The Independent Police Conduct Authority has received two complaints about the nation's second-highest-ranking police officer, Mike Bush - but it will not be taking any action.
The complaints were in response to Bush's comments at the funeral of former police officer Bruce Hutton, a detective who was found to have planted evidence used to wrongfully convict Arthur Allan Thomas of murder.
Bush told mourners at the funeral that Hutton had "integrity beyond reproach".
Auckland man Dick Cuthbert lodged a formal complaint with the IPCA after hearing about the comments. "Mr Bush's comments were self-serving half truths, served up in a highly public situation at the same time as the New Zealand Police are conducting a review of the Crewe investigation. It showed an appalling lack of judgment by one of our most senior police officers," he said.
"They were not accusations - they were findings and upheld by the Court of Appeal."
He also complained about Commissioner Peter Marshall, who he believed failed to intervene and discipline Bush.
A spokeswoman for the authority, Rebekah Palmer, said it was taking no action. "The authority considers that, while the appropriateness of the comments may be questioned, its view is that, under the circumstances, they do not amount to a matter of misconduct on the officer's part.
"The actions of Deputy Commissioner Bush would appear to fall within the category of a performance issue, something that falls outside the authority's mandate and remains the prerogative of police," she said. "The matter has been dealt with by Commissioner Marshall and is now closed.

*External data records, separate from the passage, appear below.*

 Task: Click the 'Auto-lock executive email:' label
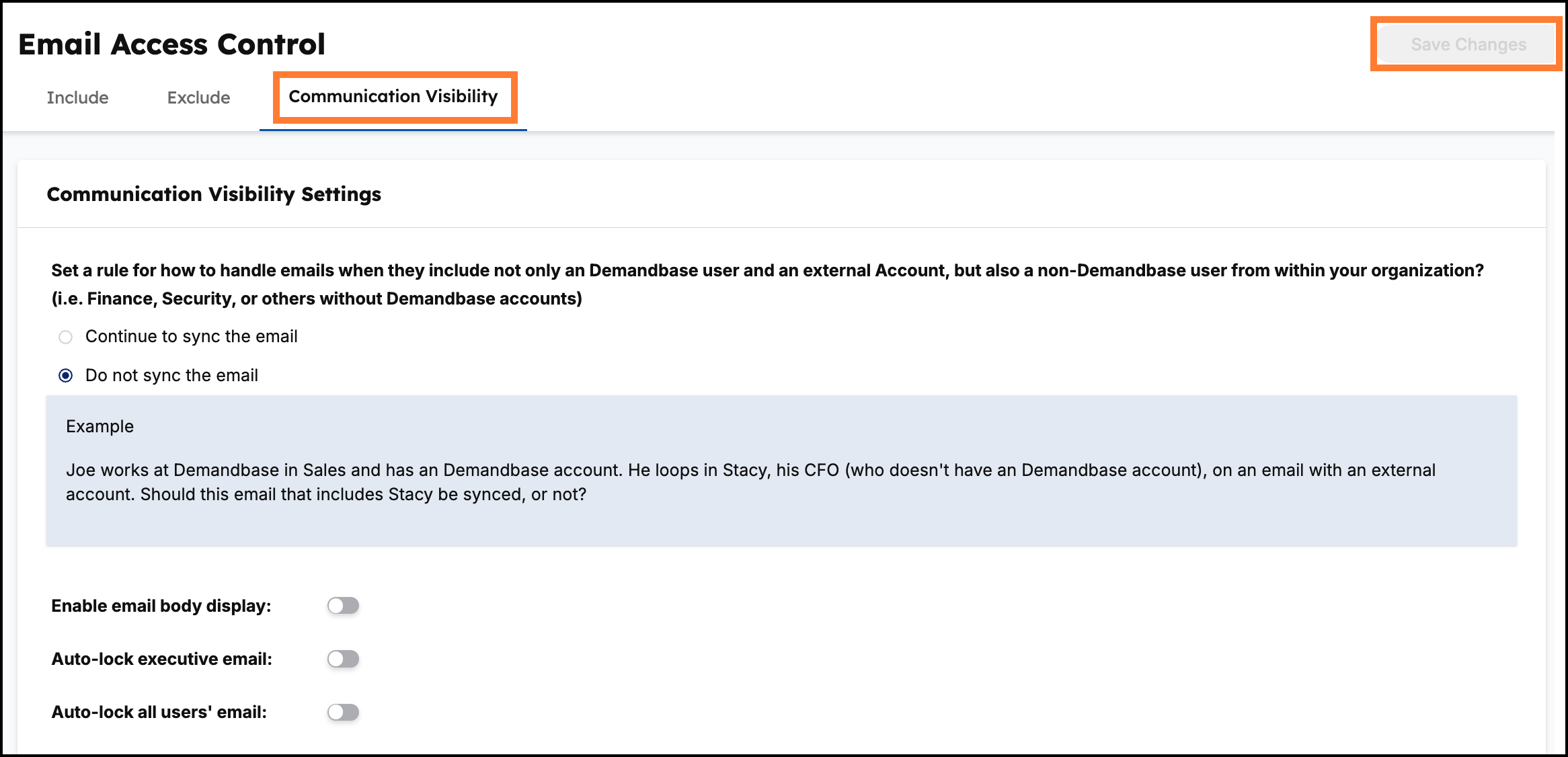point(162,659)
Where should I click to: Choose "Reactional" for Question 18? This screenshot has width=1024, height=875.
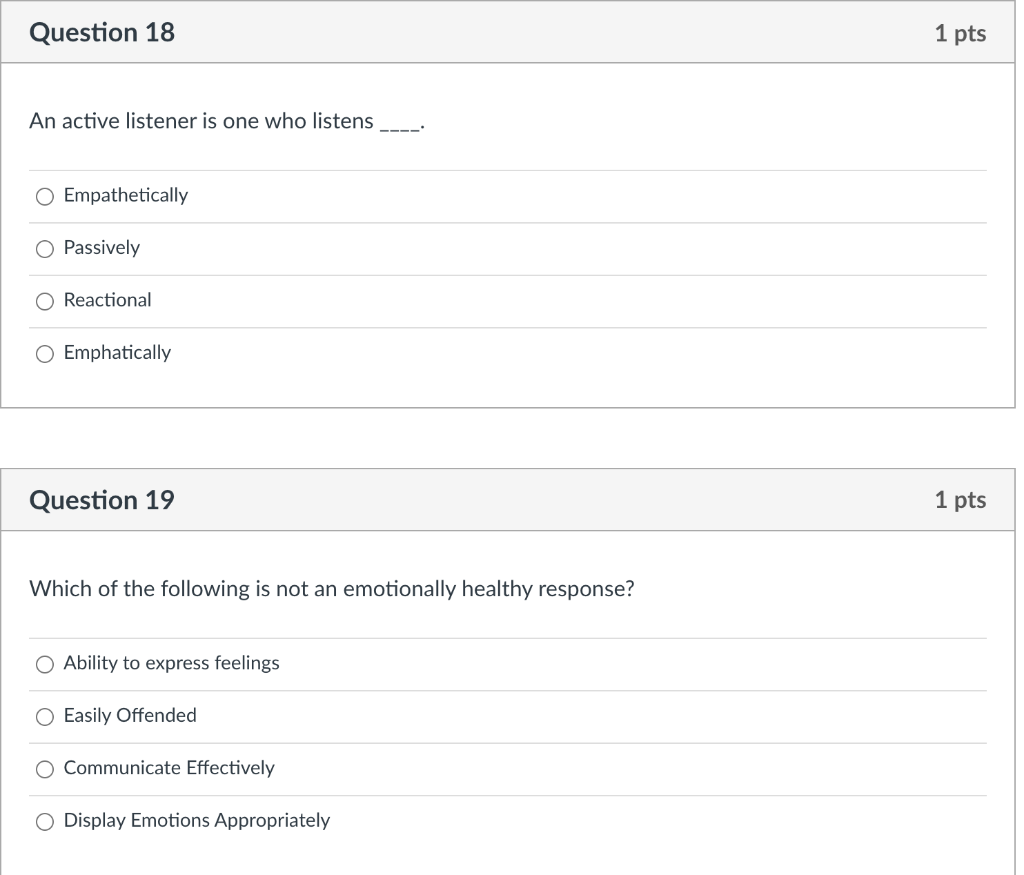(44, 301)
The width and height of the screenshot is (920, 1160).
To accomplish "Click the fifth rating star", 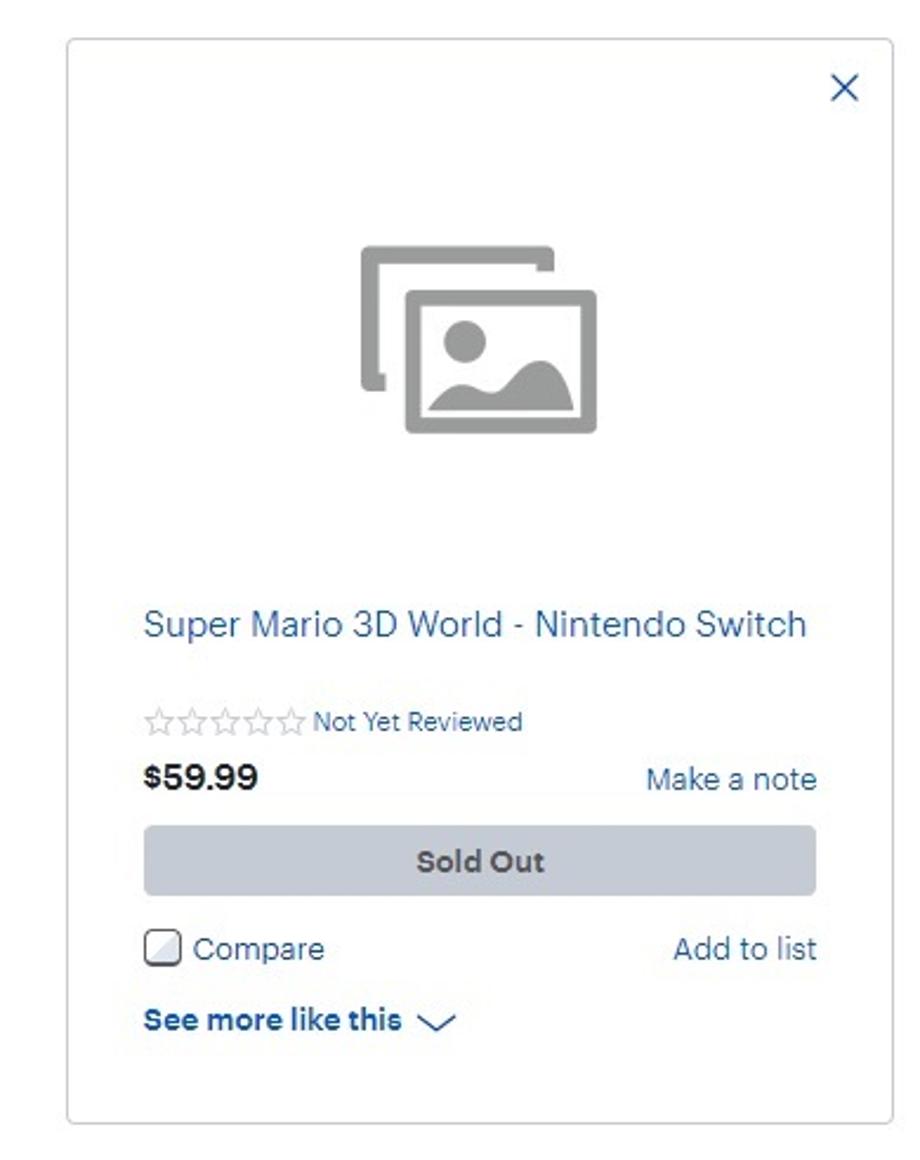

The authority does not see any requirement to investigate the commissioner himself."
Marshall told the Herald on Sunday: "The authority has indicated they are happy to leave the matter with me to deal with as I see fit. As Commissioner, I have already made my views clear on the matter.
"With the current police review of the Crewe file under way, it would be inappropriate for me to engage in any more public debate on the matter," he said.
The police review of the original Crewe investigation, being carried out by Detective Superintendent Andy Lovelock, is nearing completion.